:: Instructions to follow ::
Going through the material below, please gather all lines with the word "agent" in them.

:: Data for review ::
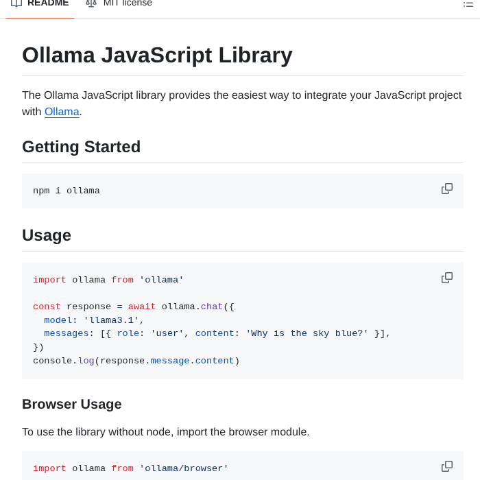Click the scale icon beside MIT license
Image resolution: width=480 pixels, height=480 pixels.
[91, 3]
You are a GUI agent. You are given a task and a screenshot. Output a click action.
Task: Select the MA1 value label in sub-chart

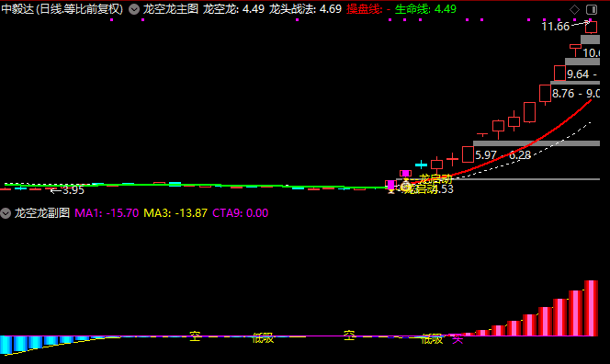pyautogui.click(x=107, y=213)
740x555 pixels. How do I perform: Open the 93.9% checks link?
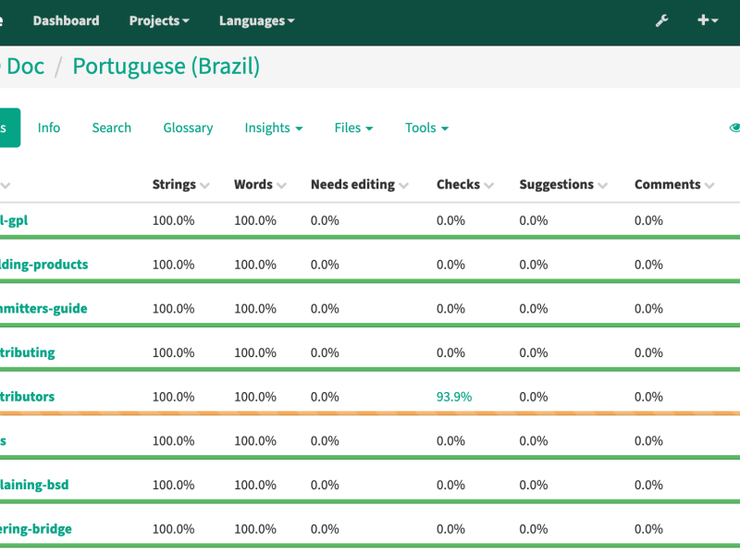point(454,397)

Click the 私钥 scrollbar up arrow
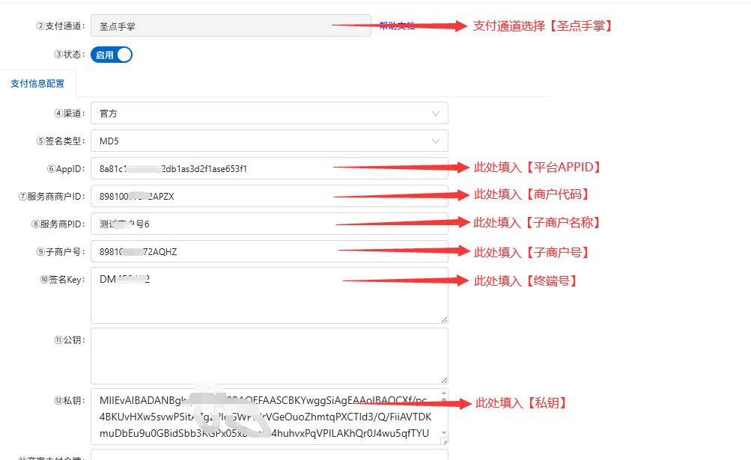point(443,393)
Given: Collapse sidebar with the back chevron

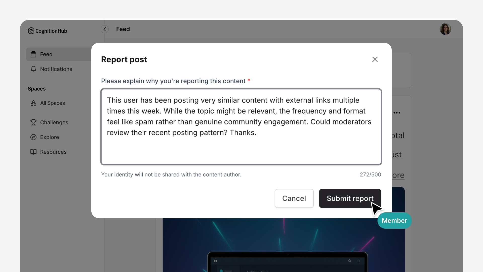Looking at the screenshot, I should [105, 29].
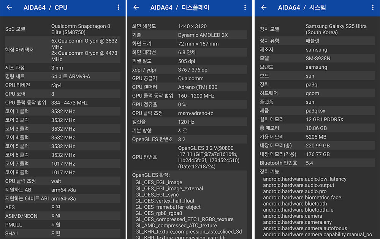Screen dimensions: 380x239
Task: Tap the 장치 모델 Samsung Galaxy S25 Ultra row
Action: click(317, 29)
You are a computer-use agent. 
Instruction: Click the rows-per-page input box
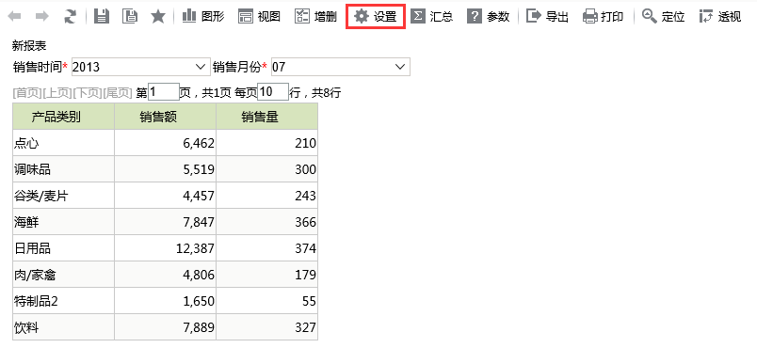(273, 92)
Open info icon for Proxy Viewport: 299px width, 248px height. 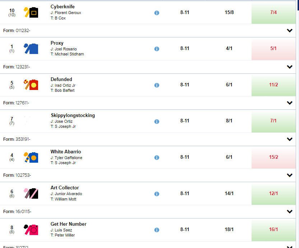(157, 49)
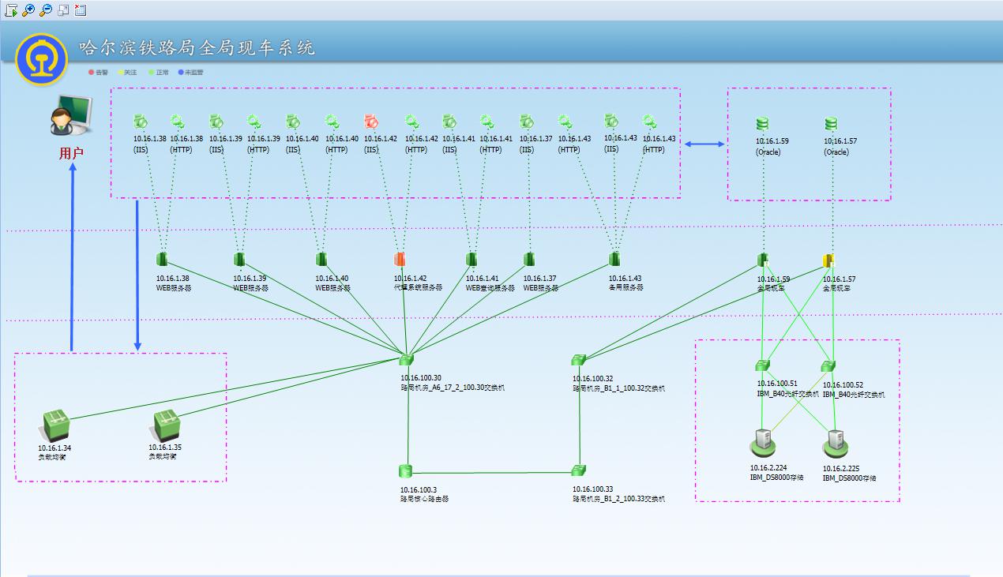
Task: Select the 10.16.1.34 load balancer icon
Action: (54, 426)
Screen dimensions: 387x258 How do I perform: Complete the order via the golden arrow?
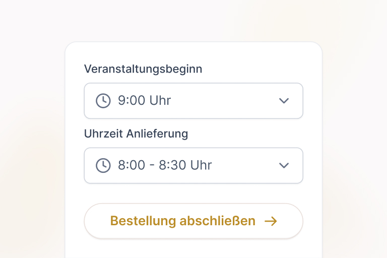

:: The answer ::
You are a GUI agent. You are given a task and a screenshot. Output a click action.
You are a computer-use agent. 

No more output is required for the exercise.